__PASSAGE SHOWN__:
* * *

# Feeling Horny??



## Bigdrowdy1 (Jan 29, 2010)

I found a connection!!!


----------



## Jonbnks (Jan 21, 2012)

WOW!


----------



## prairiewolf (Feb 19, 2012)

I would like to find a connection like that ! Good for you !


----------



## olsonfia (Mar 12, 2013)

Holy smokes that's a lot of antlers!


----------



## beavertrapper (Dec 31, 2012)

you think??????.....holy smokes thats awesome hoto:


----------



## hassell (Feb 9, 2010)

Making calls out of them should keep one busy for a few years. HA !!


----------



## sneakygroundbuzzard (Nov 1, 2012)

damn thats alot of antlers

i see thousands of knife handles and knapping tools laying in that pile


----------



## jswift (Dec 24, 2012)

That beats our collection all to heck!


----------



## dwtrees (Mar 5, 2012)

Makes my garage full of antlers look small. Where the heck did you find all of them?


----------



## youngdon (Mar 10, 2010)

WOW! ! That's a mess of 'em nice find Rodney


----------



## Bigdrowdy1 (Jan 29, 2010)

This was just a small portion of what he has. These are all legally bought sheds that can be bought or sold. He has a few hundred pounds of them that he cannot use because they are polished,waxed or sealed.These are actually cut-up to make animal chew toys that sell for 30.00 a pound in places like Petco and Pets-R-Us etc. There is a whole box of polished antlers that looks like someone was going to make knifes from. if your interested in getting some of these handles or horns shoot me a PM and i am sure I can help you out.He has Elk,Moose,Muley and Whitetail horns along with some exotics but not much of the latter.

* * *

__ITEMS__:
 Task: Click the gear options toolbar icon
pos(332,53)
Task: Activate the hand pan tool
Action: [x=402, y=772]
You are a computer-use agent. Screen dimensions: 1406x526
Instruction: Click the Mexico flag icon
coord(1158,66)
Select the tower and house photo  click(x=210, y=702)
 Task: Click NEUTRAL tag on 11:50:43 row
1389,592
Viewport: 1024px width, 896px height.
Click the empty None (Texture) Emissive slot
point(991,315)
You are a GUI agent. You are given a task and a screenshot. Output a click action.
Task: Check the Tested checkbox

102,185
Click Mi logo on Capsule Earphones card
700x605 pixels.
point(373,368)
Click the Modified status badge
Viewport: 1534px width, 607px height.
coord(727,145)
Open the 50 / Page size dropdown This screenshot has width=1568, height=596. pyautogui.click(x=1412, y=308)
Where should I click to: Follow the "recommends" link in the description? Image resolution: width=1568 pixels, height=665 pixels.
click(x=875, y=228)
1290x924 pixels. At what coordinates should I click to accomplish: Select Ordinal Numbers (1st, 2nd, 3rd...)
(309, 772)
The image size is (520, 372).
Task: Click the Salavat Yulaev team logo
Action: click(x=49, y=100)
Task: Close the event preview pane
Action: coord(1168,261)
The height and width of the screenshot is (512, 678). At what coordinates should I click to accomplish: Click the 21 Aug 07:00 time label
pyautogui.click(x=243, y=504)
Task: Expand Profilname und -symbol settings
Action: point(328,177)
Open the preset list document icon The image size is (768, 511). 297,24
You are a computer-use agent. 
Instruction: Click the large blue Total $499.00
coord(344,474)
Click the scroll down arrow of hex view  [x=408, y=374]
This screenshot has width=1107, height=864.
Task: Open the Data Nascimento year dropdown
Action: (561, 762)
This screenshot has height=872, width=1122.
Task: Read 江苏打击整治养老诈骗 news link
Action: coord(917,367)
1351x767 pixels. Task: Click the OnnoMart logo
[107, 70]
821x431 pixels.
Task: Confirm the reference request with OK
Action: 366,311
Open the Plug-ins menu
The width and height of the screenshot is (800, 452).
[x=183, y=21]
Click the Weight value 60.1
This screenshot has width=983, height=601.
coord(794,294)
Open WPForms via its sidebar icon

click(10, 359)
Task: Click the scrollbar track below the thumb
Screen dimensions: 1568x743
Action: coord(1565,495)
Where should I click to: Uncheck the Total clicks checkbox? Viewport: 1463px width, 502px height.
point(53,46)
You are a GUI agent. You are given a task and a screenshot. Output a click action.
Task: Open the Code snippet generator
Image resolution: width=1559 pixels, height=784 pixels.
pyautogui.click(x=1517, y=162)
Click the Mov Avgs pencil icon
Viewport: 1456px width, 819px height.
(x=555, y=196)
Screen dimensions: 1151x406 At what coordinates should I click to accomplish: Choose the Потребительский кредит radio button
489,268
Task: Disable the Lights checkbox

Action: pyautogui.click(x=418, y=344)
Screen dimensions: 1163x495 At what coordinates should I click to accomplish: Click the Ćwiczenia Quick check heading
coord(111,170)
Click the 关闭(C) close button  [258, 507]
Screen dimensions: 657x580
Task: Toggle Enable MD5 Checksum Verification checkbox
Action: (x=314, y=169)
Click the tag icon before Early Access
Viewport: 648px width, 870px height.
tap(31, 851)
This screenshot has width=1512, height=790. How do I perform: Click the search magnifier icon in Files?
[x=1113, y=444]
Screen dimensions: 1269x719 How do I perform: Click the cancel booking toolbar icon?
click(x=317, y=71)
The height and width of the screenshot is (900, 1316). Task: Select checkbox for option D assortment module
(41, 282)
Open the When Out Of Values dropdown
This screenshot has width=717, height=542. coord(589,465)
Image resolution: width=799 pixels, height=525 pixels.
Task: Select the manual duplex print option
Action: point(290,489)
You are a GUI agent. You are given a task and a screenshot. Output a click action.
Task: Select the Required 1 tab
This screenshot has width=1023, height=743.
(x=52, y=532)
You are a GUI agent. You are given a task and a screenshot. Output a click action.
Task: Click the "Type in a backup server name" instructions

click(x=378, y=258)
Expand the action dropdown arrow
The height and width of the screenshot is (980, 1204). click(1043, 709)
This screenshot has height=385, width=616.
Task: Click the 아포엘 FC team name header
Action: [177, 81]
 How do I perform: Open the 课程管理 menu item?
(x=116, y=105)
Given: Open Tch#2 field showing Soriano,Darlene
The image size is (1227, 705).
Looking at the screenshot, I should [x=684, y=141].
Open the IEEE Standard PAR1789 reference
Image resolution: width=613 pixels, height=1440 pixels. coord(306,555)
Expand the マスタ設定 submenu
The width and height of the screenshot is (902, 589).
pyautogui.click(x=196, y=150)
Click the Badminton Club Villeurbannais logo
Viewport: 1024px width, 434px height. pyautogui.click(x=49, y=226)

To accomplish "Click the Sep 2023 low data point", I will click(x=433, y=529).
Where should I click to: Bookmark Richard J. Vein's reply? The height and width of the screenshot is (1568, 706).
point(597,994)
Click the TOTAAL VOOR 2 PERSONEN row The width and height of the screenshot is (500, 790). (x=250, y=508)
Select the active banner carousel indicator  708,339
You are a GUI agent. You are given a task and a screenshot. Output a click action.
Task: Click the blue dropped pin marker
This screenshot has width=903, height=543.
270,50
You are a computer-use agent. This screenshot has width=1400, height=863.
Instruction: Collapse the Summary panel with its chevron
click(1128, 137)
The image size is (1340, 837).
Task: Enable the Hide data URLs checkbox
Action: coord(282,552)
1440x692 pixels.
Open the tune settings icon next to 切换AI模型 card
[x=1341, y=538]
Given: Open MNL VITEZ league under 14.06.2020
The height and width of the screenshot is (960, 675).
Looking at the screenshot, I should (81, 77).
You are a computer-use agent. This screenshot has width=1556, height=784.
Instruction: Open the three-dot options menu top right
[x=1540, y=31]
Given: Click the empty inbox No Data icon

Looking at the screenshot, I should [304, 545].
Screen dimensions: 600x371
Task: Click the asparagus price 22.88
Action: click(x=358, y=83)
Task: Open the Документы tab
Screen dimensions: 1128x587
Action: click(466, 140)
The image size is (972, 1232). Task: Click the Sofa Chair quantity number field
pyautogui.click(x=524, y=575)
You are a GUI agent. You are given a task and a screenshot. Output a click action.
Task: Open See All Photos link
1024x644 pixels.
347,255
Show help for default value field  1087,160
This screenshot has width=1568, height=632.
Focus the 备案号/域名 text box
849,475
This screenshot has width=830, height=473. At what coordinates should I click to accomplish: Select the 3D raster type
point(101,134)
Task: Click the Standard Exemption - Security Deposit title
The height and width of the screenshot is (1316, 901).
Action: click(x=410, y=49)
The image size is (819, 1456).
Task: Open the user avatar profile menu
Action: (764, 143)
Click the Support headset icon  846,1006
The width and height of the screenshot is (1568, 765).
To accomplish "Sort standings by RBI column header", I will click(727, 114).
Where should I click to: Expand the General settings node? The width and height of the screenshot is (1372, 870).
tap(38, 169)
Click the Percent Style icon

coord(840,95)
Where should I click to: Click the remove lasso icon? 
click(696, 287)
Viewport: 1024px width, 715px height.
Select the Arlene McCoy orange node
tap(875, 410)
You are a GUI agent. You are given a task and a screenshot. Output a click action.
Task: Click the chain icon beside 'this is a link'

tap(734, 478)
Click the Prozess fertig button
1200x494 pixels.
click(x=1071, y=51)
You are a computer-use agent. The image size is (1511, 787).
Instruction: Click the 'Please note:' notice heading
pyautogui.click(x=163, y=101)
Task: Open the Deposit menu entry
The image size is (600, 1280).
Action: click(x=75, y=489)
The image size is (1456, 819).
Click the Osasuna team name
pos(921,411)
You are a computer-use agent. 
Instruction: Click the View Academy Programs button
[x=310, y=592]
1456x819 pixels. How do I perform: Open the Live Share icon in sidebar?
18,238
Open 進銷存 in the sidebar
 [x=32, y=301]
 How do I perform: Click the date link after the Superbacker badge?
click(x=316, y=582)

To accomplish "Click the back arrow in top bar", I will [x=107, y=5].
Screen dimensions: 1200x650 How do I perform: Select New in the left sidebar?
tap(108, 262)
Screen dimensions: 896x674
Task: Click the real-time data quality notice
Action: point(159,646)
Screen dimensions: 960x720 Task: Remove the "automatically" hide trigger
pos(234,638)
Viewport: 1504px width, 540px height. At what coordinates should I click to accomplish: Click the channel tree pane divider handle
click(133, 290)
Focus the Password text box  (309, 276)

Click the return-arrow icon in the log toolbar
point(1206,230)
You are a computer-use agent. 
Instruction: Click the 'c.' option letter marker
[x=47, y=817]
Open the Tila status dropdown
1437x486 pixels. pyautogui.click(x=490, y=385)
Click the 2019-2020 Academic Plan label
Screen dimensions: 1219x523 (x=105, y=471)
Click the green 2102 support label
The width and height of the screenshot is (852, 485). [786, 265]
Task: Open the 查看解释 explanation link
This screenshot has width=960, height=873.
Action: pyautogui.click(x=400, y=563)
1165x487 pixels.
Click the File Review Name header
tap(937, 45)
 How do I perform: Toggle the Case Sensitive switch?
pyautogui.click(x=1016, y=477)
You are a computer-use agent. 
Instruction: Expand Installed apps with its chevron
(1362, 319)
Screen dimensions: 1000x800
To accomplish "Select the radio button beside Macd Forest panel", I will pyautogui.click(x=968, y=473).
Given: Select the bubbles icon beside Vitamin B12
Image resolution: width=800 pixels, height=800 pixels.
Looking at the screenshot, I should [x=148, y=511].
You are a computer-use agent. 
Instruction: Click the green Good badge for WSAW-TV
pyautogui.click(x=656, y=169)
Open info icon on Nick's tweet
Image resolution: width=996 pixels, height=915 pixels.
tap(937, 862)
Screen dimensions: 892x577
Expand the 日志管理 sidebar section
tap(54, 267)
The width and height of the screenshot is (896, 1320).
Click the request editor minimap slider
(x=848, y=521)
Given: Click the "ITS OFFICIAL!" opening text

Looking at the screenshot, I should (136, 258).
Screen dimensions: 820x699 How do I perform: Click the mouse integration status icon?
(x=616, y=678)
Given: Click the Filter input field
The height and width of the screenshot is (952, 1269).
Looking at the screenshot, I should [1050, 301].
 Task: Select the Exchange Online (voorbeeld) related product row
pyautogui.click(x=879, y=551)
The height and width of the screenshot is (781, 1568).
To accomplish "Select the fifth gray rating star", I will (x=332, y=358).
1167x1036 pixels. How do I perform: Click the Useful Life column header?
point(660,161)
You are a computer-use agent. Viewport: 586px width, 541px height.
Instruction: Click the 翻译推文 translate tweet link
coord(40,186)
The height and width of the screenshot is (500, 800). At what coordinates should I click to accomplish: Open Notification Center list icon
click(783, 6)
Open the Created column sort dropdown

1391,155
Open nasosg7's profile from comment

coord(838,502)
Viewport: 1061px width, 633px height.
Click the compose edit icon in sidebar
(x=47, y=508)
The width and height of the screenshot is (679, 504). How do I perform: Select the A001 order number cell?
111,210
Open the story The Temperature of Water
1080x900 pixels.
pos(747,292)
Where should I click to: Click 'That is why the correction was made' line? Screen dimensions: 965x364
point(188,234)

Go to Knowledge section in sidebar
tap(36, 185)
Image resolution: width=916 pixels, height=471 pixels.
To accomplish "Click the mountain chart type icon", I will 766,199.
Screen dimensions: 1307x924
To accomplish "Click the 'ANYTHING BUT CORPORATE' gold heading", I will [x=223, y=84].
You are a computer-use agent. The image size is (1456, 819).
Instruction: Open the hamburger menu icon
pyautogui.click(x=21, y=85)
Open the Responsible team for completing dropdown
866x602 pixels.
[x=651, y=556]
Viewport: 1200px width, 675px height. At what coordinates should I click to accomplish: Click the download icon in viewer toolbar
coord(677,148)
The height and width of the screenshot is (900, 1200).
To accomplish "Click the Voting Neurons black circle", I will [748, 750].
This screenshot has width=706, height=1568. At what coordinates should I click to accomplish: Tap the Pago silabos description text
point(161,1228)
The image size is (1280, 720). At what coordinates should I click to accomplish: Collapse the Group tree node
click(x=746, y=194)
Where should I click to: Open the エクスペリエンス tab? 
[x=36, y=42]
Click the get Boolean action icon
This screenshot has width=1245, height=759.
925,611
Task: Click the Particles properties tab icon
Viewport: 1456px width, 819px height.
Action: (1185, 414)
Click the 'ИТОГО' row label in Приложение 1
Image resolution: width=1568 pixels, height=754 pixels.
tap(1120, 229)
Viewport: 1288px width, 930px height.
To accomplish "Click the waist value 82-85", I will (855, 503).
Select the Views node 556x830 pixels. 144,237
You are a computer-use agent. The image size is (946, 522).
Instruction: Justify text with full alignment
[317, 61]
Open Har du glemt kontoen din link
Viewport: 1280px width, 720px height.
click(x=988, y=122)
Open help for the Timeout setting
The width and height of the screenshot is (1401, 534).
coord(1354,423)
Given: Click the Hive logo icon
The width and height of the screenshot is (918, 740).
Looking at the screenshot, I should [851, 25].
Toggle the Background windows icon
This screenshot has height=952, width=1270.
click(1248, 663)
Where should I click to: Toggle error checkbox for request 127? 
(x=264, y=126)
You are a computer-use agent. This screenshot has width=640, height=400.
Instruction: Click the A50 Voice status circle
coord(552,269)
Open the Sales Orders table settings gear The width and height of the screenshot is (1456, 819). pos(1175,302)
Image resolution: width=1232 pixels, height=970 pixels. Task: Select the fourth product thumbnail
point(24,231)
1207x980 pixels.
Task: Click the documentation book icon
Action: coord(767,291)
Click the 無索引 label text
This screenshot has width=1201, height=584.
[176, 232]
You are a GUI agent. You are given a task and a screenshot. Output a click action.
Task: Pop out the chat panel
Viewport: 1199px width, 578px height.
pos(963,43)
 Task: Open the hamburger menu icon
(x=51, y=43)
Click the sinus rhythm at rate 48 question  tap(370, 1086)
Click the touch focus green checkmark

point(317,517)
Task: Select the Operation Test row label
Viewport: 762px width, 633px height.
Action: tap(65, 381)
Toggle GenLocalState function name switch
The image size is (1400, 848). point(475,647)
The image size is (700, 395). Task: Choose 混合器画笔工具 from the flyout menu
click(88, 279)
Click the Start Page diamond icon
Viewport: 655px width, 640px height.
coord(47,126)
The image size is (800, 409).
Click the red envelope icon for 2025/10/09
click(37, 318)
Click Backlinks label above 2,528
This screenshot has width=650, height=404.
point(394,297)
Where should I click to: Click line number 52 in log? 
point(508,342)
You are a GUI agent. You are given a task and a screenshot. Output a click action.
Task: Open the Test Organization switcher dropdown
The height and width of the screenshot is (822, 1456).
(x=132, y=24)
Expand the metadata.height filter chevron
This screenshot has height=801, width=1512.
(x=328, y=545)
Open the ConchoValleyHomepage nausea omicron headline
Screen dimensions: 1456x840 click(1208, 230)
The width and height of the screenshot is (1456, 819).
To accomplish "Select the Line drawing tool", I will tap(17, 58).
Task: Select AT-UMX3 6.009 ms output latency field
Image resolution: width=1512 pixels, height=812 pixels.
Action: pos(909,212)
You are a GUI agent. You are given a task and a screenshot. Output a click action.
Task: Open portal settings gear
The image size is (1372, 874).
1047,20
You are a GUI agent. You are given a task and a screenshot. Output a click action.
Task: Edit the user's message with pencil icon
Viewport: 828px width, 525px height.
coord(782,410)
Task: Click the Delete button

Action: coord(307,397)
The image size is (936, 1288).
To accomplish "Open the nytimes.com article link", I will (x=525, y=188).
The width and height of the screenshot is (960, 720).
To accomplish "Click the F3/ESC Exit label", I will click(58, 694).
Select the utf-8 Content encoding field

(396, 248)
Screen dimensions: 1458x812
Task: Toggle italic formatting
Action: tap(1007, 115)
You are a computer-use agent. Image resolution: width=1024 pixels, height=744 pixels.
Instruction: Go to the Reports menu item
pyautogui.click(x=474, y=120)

* * *

__INSTRUCTION 1__: From the antler thread, list the kinds of horns that the final post names by animal.
__INSTRUCTION 2__: Please identify every line of the entries that contains the word "beside". Case counts.

__PROBLEM SOLUTION 1__:
Elk
Moose
Muley
Whitetail

__PROBLEM SOLUTION 2__:
Task: Click the chain icon beside 'this is a link'
To accomplish "Select the radio button beside Macd Forest panel", I will pyautogui.click(x=968, y=473).
Given: Select the bubbles icon beside Vitamin B12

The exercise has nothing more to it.